# [WHAT THE EXERCISE ASKS]
Repeat every line of the listing below exactly as it appears.

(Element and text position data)
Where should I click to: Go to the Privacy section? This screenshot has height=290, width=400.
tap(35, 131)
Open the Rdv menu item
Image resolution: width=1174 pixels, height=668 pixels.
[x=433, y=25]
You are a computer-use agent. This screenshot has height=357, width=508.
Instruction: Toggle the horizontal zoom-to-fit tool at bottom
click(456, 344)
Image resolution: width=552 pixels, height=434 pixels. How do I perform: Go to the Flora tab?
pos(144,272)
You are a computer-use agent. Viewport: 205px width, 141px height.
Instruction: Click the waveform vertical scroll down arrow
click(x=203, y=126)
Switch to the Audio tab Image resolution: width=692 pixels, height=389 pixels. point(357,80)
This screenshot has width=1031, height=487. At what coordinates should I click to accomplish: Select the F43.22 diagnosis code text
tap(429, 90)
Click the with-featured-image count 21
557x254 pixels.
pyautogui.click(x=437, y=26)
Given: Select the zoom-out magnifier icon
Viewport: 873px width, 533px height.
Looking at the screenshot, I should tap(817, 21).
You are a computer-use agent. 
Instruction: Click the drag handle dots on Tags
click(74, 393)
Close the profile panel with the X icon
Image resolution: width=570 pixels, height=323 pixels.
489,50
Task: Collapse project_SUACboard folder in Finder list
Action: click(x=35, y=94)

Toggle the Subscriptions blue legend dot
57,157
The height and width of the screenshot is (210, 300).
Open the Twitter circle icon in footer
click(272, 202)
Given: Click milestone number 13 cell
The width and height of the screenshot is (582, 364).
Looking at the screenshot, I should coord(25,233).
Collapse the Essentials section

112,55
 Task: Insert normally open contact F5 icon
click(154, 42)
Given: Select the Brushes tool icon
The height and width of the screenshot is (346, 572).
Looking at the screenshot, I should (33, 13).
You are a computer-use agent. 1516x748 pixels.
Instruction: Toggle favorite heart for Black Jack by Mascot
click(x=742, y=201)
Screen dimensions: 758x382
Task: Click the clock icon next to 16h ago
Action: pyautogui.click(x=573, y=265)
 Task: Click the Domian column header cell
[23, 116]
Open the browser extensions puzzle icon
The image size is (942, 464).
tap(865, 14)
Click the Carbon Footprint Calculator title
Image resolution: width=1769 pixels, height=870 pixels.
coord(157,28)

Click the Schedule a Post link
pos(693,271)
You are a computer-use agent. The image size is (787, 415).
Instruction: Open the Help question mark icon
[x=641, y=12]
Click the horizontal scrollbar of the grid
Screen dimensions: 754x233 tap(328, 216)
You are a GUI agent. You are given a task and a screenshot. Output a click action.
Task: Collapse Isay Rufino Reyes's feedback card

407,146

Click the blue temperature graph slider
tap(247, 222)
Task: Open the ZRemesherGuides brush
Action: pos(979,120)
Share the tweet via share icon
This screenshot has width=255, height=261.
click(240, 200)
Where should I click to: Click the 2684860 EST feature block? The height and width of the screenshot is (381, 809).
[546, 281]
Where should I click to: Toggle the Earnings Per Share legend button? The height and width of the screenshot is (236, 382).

# [TASK RESULT]
Where should I click to: Go to the Privacy section? This screenshot has height=290, width=400.
tap(35, 131)
Open the Rdv menu item
Image resolution: width=1174 pixels, height=668 pixels.
[x=433, y=25]
You are a computer-use agent. This screenshot has height=357, width=508.
Instruction: Toggle the horizontal zoom-to-fit tool at bottom
click(456, 344)
Image resolution: width=552 pixels, height=434 pixels. How do I perform: Go to the Flora tab?
pos(144,272)
You are a computer-use agent. Viewport: 205px width, 141px height.
Instruction: Click the waveform vertical scroll down arrow
click(x=203, y=126)
Switch to the Audio tab Image resolution: width=692 pixels, height=389 pixels. point(357,80)
This screenshot has width=1031, height=487. At what coordinates should I click to accomplish: Select the F43.22 diagnosis code text
tap(429, 90)
Click the with-featured-image count 21
557x254 pixels.
pyautogui.click(x=437, y=26)
Given: Select the zoom-out magnifier icon
Viewport: 873px width, 533px height.
Looking at the screenshot, I should tap(817, 21).
You are a computer-use agent. 
Instruction: Click the drag handle dots on Tags
click(74, 393)
Close the profile panel with the X icon
Image resolution: width=570 pixels, height=323 pixels.
489,50
Task: Collapse project_SUACboard folder in Finder list
Action: click(x=35, y=94)

Toggle the Subscriptions blue legend dot
57,157
The height and width of the screenshot is (210, 300).
Open the Twitter circle icon in footer
click(272, 202)
Given: Click milestone number 13 cell
The width and height of the screenshot is (582, 364).
Looking at the screenshot, I should coord(25,233).
Collapse the Essentials section

112,55
 Task: Insert normally open contact F5 icon
click(154, 42)
Given: Select the Brushes tool icon
The height and width of the screenshot is (346, 572).
Looking at the screenshot, I should (33, 13).
You are a computer-use agent. 1516x748 pixels.
Instruction: Toggle favorite heart for Black Jack by Mascot
click(x=742, y=201)
Screen dimensions: 758x382
Task: Click the clock icon next to 16h ago
Action: pyautogui.click(x=573, y=265)
 Task: Click the Domian column header cell
[23, 116]
Open the browser extensions puzzle icon
The image size is (942, 464).
tap(865, 14)
Click the Carbon Footprint Calculator title
Image resolution: width=1769 pixels, height=870 pixels.
coord(157,28)

Click the Schedule a Post link
pos(693,271)
You are a computer-use agent. The image size is (787, 415).
Instruction: Open the Help question mark icon
[x=641, y=12]
Click the horizontal scrollbar of the grid
Screen dimensions: 754x233 tap(328, 216)
You are a GUI agent. You are given a task and a screenshot. Output a click action.
Task: Collapse Isay Rufino Reyes's feedback card

407,146

Click the blue temperature graph slider
tap(247, 222)
Task: Open the ZRemesherGuides brush
Action: pos(979,120)
Share the tweet via share icon
This screenshot has width=255, height=261.
click(240, 200)
Where should I click to: Click the 2684860 EST feature block? The height and width of the screenshot is (381, 809).
[546, 281]
Where should I click to: Toggle the Earnings Per Share legend button? The height and width of the screenshot is (236, 382).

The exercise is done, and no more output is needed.